If lung cancer is suspected as a result of a screening procedure (CT, MRI or PET scan), a small piece of tissue from the lung must be examined under a microscope to look for cancer cells. Called a biopsy, this procedure can be performed in different ways. In some cases, the doctor passes a needle through the skin into the lungs to remove a small piece of tissue; this procedure is often called a needle biopsy.

In other cases, a biopsy may be done during a bronchoscopy. With the patient under sedation, the doctor inserts a small tube through the mouth or nose and into the lungs. The tube, which has a light, small camera and a surgical instrument on the end, allows the doctor to see inside the lung and remove a small tissue sample.

Recently, the FDA approved the first liquid biopsy for lung cancer which utilizes free floating DNA in the bloodstream for analysis. Tumors shed this DNA material into the blood as the cells within them die. The DNA is collected and analyzed allowing doctors to get a “snapshot” of the genetic mutations and other irregularities that drive a tumor’s growth. Liquid biopsies offer some important advantages, in that they are non-invasive, inexpensive, provide timely results and are easily repeatable.
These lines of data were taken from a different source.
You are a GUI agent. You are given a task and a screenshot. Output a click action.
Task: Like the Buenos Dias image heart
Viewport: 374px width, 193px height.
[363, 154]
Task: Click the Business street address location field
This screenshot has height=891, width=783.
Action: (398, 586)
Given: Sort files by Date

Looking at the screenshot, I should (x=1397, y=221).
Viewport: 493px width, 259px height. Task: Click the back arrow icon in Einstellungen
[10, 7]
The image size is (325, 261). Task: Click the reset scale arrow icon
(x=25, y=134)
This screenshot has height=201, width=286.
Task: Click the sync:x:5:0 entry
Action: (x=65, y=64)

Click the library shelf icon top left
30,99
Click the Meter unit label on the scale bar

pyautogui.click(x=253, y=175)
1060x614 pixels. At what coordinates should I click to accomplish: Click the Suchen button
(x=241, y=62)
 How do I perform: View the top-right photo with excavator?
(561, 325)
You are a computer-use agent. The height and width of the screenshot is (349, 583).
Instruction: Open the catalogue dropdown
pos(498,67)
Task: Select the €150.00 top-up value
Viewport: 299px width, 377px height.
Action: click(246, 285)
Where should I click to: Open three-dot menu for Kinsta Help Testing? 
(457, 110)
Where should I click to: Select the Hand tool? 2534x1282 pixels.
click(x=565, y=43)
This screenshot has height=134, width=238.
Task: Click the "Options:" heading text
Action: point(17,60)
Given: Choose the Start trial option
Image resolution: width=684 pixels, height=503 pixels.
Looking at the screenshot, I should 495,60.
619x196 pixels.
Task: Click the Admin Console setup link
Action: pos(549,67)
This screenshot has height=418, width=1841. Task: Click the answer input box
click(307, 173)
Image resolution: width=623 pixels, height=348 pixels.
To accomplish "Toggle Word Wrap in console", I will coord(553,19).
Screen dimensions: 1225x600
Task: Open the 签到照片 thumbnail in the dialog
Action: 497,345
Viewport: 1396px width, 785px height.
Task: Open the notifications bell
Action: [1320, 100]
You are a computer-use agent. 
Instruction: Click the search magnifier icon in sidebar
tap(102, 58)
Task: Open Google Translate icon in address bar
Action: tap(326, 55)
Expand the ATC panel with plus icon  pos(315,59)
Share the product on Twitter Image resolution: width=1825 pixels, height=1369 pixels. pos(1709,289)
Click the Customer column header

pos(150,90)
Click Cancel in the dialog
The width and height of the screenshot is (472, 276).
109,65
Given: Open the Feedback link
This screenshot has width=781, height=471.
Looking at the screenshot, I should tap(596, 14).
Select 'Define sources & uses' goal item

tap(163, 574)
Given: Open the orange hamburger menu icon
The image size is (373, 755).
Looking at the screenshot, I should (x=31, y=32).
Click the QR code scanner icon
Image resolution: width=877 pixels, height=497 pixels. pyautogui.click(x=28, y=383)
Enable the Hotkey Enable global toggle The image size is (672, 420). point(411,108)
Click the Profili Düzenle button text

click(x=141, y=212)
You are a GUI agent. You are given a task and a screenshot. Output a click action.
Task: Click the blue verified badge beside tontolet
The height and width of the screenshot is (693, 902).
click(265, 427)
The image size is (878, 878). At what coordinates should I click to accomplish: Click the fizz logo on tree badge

If cancer cells are found in the tissue sample, a genetic test may be performed. Genetic testing, which may also be referred to as “molecular profiling or mutation profiling,” allows doctors to look inside tumor cells for gene mutations or changes that may have caused them to be cancerous. This testing helps a doctor develop a treatment plan for the patient.

Pathologists (doctors who identify diseases by studying cells and tissues under a microscope) and geneticists (scientists with special training in the study of genes) can give your doctor the information he or she needs to tailor a treatment that will be most effective. These specialists can determine the distinct characteristics of each lung cancer: the tumor type (NSCLC or SCLC, for example); how far it has advanced (its stage); and the mutations (gene changes) that cause or “drive” the cancer.

As the importance of understanding the genetic characteristics of a lung tumor cell has increased, pathologists and pulmonologists are encouraging that reflex testing be carried out. Reflex testing involves performing testing for currently known lung cancer mutations or drivers at the same time that the diagnostic testing is carried out, irrespective of the patient’s tumor staging.